Whether this actually is a cause of autism is, as yet, unproven. But it is telling that many autistic people have a genetic defect which interferes with their sulphur metabolism. The Clostridia in their guts could thus be pushing them over the edge.

The microbiome, made much easier to study by new DNA-sequencing technology (which lets you distinguish between bugs without having to grow them on Petri dishes), is thus a trendy area of science. That, in itself, brings risks. It is possible that long-term neglect of the microbes within is being replaced by excessive respect, and that some of the medical importance now being imputed to the microbiome may prove misplaced.
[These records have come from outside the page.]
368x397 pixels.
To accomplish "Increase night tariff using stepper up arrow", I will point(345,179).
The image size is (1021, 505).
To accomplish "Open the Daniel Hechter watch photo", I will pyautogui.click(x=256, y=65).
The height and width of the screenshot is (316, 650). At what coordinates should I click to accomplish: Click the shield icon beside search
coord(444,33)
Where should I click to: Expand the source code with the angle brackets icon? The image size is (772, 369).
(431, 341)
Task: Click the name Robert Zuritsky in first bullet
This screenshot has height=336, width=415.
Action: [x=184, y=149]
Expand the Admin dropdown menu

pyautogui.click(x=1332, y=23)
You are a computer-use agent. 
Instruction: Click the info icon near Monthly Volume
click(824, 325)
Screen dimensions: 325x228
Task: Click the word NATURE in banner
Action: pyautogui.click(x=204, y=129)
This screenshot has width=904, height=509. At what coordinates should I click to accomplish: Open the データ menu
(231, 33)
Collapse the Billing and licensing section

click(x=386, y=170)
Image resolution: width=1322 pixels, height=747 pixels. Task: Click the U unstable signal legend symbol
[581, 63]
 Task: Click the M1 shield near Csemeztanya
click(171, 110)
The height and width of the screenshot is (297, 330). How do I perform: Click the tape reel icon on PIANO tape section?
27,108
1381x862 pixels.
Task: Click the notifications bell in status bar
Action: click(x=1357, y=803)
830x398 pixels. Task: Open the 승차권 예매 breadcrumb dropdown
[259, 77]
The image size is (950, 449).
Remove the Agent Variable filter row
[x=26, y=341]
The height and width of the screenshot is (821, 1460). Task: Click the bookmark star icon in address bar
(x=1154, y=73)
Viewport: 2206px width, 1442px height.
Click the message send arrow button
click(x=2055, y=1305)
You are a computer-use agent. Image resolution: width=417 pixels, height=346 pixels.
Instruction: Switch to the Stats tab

Whether or not that is true, though, there is no doubt that the microbiome does feed people, does help keep their metabolisms ticking over correctly and has at least some, and maybe many, ways of causing harm. And it may do one other thing: it may link the generations in previously unsuspected ways.

A lot of the medical conditions the microbiome is being implicated in are puzzling. They seem to run in families, but no one can track down the genes involved. This may be because the effects are subtly spread between many different genes. But it may also be that some—maybe a fair few—of those genes are not to be found in the human genome at all.

Though less reliably so than the genes in egg and sperm, microbiomes, too, can be inherited. Many bugs are picked up directly from the mother at birth. Others arrive shortly afterwards from the immediate environment. It is possible, therefore, that apparently genetic diseases whose causative genes cannot be located really are heritable, but that the genes which cause them are bacterial.

This is of more than merely intellectual interest. Known genetic diseases are often hard to treat and always incurable. The best that can be hoped for is a course of drugs for life. But the microbiome is medically accessible and manipulable in a way that the human genome is not. It can be modified, both with antibiotics and with transplants. If the microbiome does turn out to be as important as current research is hinting, then a whole new approach to treatment beckons.